> **TASK TO CARRY OUT**: Reproduce the lines below verbatim, starting with the line that contains "Where should I click to: Click the 'status'" and going on through the line that contains "(1928, 158)". Include both of those lines.

> **DATA FOR THE TASK**:
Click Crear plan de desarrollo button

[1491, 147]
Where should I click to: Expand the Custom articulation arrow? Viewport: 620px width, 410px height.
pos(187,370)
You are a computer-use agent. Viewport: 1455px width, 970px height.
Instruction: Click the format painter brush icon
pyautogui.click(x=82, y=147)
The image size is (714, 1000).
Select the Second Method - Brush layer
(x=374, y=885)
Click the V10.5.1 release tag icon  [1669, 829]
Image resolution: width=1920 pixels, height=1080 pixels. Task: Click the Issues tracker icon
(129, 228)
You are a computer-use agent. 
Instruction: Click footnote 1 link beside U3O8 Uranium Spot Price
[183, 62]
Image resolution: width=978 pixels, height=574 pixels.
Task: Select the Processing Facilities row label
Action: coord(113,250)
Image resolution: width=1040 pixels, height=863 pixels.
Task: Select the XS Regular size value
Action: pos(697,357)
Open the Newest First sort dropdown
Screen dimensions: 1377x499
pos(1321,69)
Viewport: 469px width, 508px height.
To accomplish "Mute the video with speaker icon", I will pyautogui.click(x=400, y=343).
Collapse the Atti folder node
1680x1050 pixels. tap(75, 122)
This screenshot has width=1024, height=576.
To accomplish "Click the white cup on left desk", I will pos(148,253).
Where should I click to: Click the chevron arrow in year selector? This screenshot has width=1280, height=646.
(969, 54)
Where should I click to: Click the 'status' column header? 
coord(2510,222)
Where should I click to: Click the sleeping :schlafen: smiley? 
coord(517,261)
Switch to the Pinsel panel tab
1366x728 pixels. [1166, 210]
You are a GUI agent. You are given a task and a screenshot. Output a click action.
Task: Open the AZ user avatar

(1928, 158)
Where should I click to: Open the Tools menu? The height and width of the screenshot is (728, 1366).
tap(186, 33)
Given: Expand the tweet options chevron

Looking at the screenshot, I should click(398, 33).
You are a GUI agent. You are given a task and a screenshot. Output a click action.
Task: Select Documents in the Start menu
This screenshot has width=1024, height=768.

> **FULL OUTPUT**:
Where should I click to: Click the 'status' column header? 
coord(2510,222)
Where should I click to: Click the sleeping :schlafen: smiley? 
coord(517,261)
Switch to the Pinsel panel tab
1366x728 pixels. [1166, 210]
You are a GUI agent. You are given a task and a screenshot. Output a click action.
Task: Open the AZ user avatar

(1928, 158)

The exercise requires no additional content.